# MATERIALS PROVIDED
*** Begin section ***
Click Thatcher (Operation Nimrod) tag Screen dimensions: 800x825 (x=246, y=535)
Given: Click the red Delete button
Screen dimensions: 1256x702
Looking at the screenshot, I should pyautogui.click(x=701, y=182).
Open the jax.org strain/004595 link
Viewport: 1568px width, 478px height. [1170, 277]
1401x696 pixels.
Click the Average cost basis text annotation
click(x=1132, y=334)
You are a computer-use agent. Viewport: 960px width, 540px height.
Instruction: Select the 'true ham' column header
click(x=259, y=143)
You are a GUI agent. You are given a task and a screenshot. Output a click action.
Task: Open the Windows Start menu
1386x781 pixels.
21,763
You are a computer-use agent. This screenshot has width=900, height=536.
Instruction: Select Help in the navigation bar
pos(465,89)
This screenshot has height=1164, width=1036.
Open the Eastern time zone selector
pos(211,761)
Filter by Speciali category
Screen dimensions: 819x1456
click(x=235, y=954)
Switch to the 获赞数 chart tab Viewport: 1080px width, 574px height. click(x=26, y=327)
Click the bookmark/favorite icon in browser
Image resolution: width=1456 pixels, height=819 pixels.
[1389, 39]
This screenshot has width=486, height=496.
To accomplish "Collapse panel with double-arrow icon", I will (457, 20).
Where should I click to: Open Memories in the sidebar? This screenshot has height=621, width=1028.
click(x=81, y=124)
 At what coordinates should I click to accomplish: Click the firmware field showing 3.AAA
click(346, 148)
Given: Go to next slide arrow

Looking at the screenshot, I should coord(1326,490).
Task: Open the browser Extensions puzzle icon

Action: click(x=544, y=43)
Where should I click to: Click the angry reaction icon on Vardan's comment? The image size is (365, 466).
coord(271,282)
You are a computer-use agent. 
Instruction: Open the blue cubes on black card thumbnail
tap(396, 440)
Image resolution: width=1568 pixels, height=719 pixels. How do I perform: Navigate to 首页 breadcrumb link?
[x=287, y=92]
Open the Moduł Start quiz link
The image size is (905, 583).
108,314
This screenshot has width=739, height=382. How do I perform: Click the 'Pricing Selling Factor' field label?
*** End section ***
# WHAT THIS TASK INVOLVES
Looking over the records, find each line with the word "agent" and copy it.

# SOLUTION TO THIS TASK
You are a computer-use agent. Viewport: 960px width, 540px height.
You are a GUI agent. You are given a task and a screenshot. Output a click action.
You are a computer-use agent. This screenshot has width=900, height=536.
You are a computer-use agent. 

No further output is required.